Looking to put the Nashville debacle behind them, Strikeforce chugs along with its return to Showtime with a card at the Scottrade Center in St. Louis, Mo. With the UFC offering up more counter-programming on Spike, here are five story lines that will determine whether Strikeforce’s “Heavy Artillery” hits its target or turns out to be a dud.
The Grim/Fedor/Ubereem Situation
(Rogers never wore a uniform while working at the Sam’s Club Tire Center.)
Between the tangles of M-1 Global’s ties to Fedor Emelianenko and Alistair Overeem’s long absence from the San Jose-based promotion in favor of Japan despite holding its heavyweight strap, Strikeforce looks to clear up the mess with a good night for heavyweights.

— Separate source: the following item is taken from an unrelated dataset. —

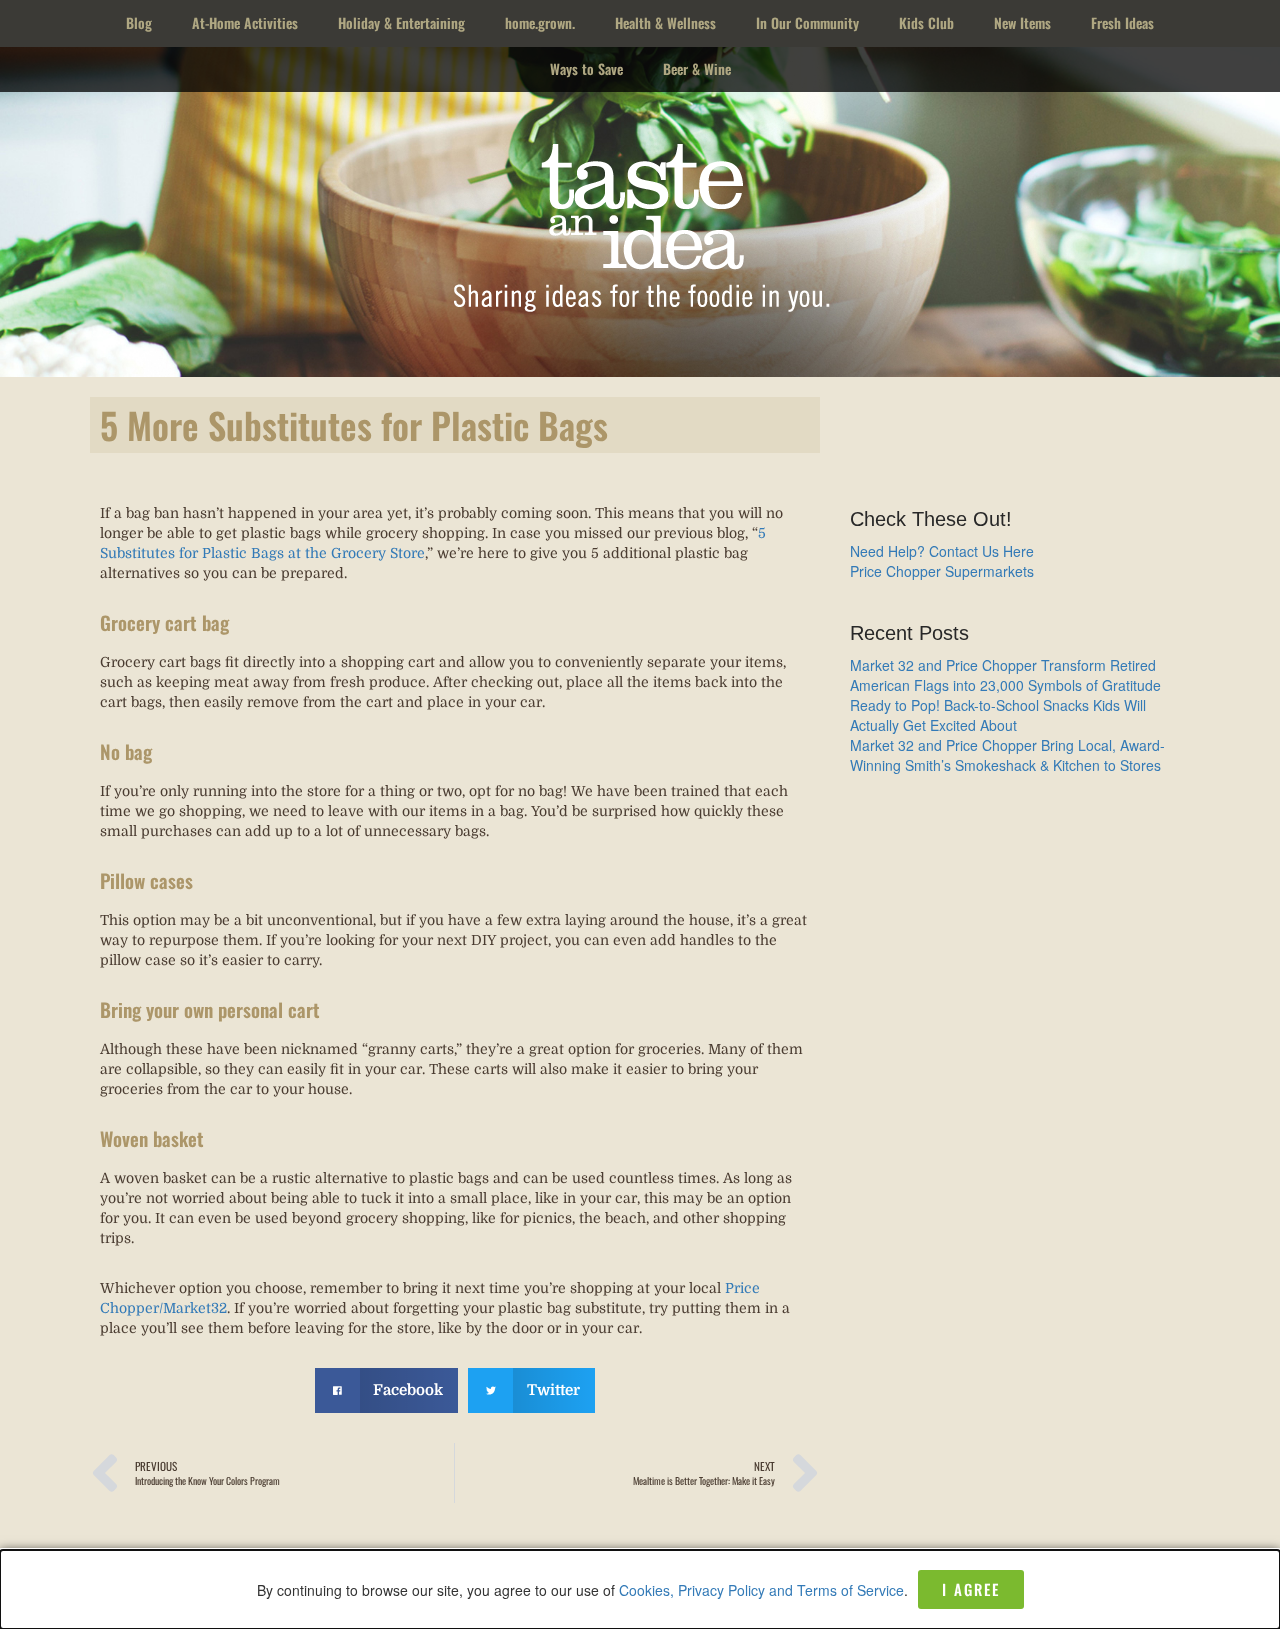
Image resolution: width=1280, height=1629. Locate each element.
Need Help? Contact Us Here (942, 551)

Brett Rogers welcoming Overeem back to Strikeforce is a clear-cut set up fight—the opposite of pointless matches like Jason Miller-Tim Stout. Overeem establishes himself versus a top-10 big man to legitimize his untouched title and goes on to raises the stakes against Emelianenko in victory. Rogers’ lone loss is to the undefeated Russian, unanimously recognized as the world’s best heavyweight. There’s no shame in that and the Minnesotan was lucky enough to damage arguably the world’s greatest fighter before meeting his demise. A win over Overeem positions “The Grim” for a shot at redemption.
Emelianenko gets a credible but underwhelming challenger in terms of selling a fight in Fabricio Werdum on June 26, so the winner of Overeem and Rogers will have promotional momentum if the former PRIDE Heavyweight Champion furthers his highlight reel or Werdum shocks the world.

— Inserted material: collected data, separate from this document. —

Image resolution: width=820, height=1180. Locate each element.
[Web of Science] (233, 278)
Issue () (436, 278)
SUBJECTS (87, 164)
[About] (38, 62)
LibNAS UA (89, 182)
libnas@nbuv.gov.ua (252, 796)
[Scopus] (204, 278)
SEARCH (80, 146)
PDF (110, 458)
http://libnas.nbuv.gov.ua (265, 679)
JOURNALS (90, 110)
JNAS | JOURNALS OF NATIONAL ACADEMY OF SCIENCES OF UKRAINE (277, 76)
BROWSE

Detractors would point out every heavyweight in the company is on this card, but it’s making the best of what you’ve got. Strikeforce wisely pushes the return of Andrei Arlovski against former EliteXC Heavyweight Champion Antonio “Big Foot” Silva in the co-main event. “The Pitbull” may possess the most talent of those big men but seems destined to squander it while dealing with personal issues. The Silva fight is the marketable Belarusian’s chance to get back on track to rematches with Rogers and Fedor, the men who knocked Arlovski unconscious in his last two fights. The fight is also Silva’s opportunity to show whether he’s a top-20 guy or an opponent for top-20 guys.
The Gator Crawls On
(There’s nowhere to go but up for ‘Jacare.’)

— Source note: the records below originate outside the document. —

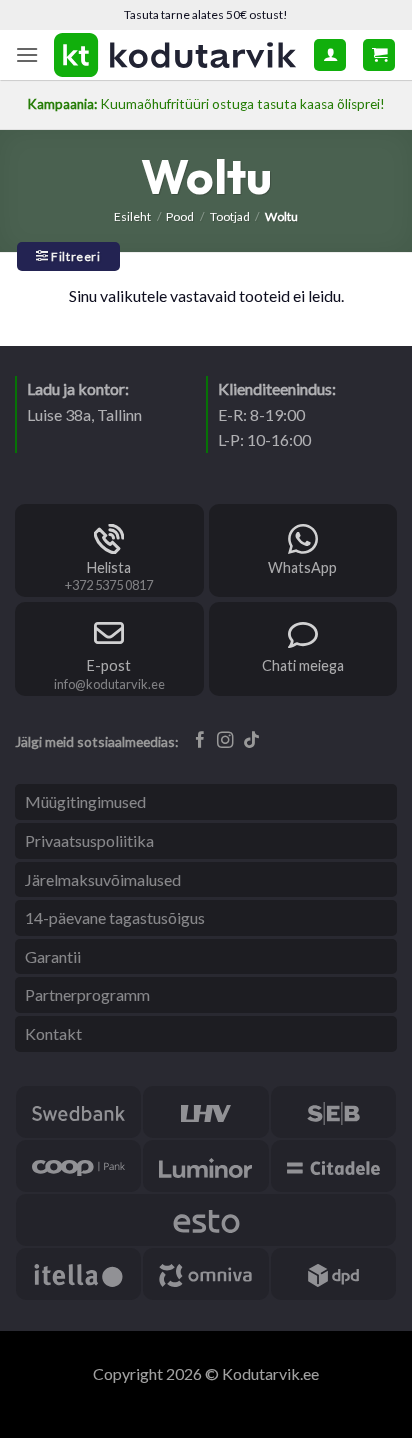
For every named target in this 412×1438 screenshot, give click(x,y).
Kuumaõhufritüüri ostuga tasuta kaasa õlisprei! (206, 104)
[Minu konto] (330, 55)
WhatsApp (302, 567)
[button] (27, 54)
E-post (109, 665)
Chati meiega (303, 665)
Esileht (132, 216)
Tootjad (230, 216)
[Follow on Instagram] (225, 741)
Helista (109, 567)
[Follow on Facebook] (200, 741)
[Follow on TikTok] (251, 741)
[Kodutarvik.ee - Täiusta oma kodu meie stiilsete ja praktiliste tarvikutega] (176, 55)
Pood (180, 216)
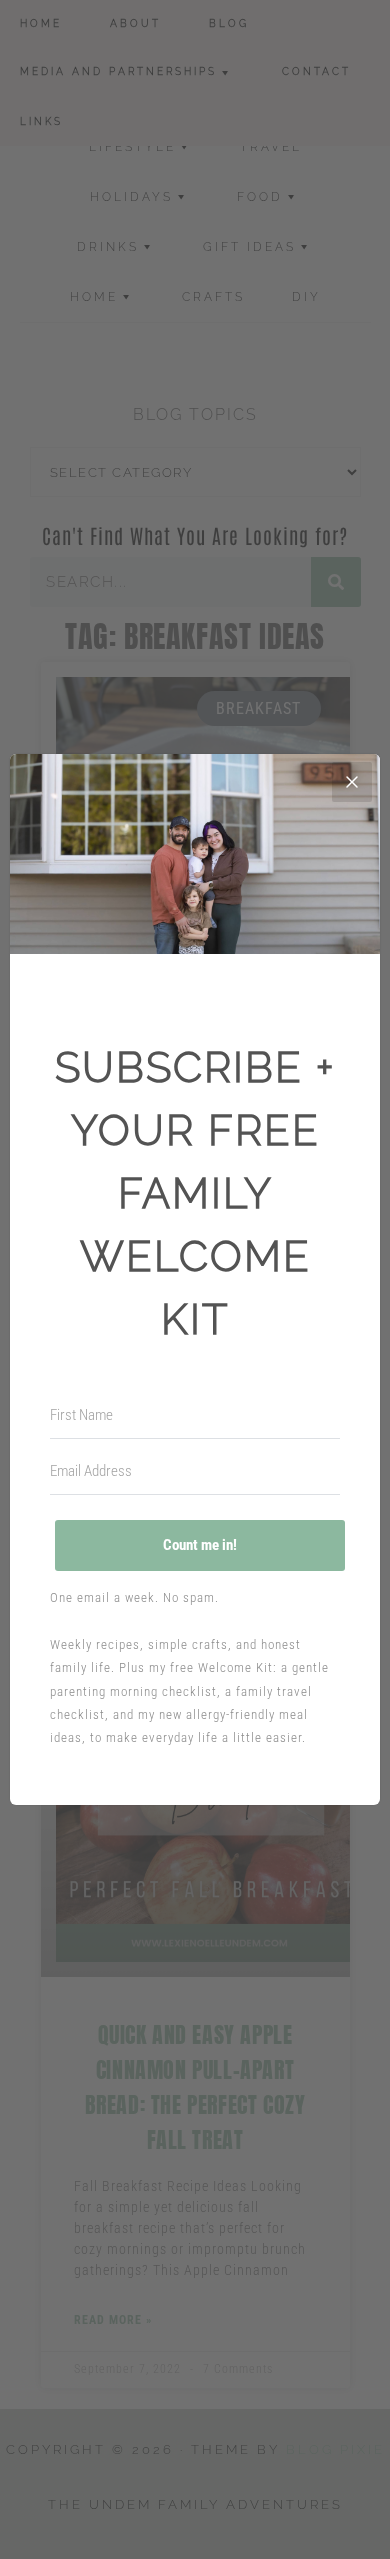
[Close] (352, 782)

Strikeforce labors in the UFC’s shadow and the assumption by many is that its fighters are inferior. That notion is weakened by the likes of Ronaldo “Jacare” Souza. The five-time ADCC Champion debuted for the promotion in Dec. with a first round arm-triangle win over Olympic Greco Roman silver medalist Matt Lindland and now faces serviceable middleweight “Smokin’” Joey Villasenor. Another submission from one of the world’s best grapplers could line the 30-year-old Brazilian Jiu-Jitsu black belt up for a shot at Jake Shields’ middleweight strap or see him fill one half of a battle for a vacant belt should Shields defect to the UFC.
More Than a Gracie
If Roger Gracie’s isn’t the best submission grappler in the world, he’s in the top 1%. The only man to submit all his opponents en route to an ADCC title started his MMA career with two first round submission victories. But those victories were spread out over four years; a televised match with Kevin Randleman will give Gracie a chance to ramp up his combative career. Randleman, a former UFC Heavyweight Champion, underperforms like that’s what he’s paid to do yet his experience and horsepower is a handful for anyone with only two professional fights, regardless of their pedigree.
The Best Ya Got?
Hints that Rafael Calvalcante-Antwain’ Britt is a title eliminator for “King Mo” Muhammad Lawal’s 205-pound crown is an alarming reminder Strikeforce’s light heavyweight and welterweight divisions are many hurdles behind its 155, 185 and heavyweight classes. “Feijao” was seen as a legitimate contender prior to a hiccup against Mike Kyle, but the idea that these are the only light heavyweights in the title mix is a problem.
Whether fans latch on to Lyle Beerbohm for his reformed prisoner and drug addict-turned MMA fighter success story or his “Fancy Pants,” the dude can fight. The undefeated Washington-based fighter has only gone the distance once in 13 contests but Vitor “Shaolin” Ribeiro represents the sternest test of Beerbohm’s career when they meet center cage.
It’s great matchmaking, but there are currently no plans for the bout to air. The promising up-and-comer versus the respected veteran has title implications and it’s a shame it may go the ghostly way of contender bout Roxanne Modafferi-Marloes Coenen. It’s puzzling that this scrap isn’t deemed worthy of Strikeforce stage time and Greg Nagy is.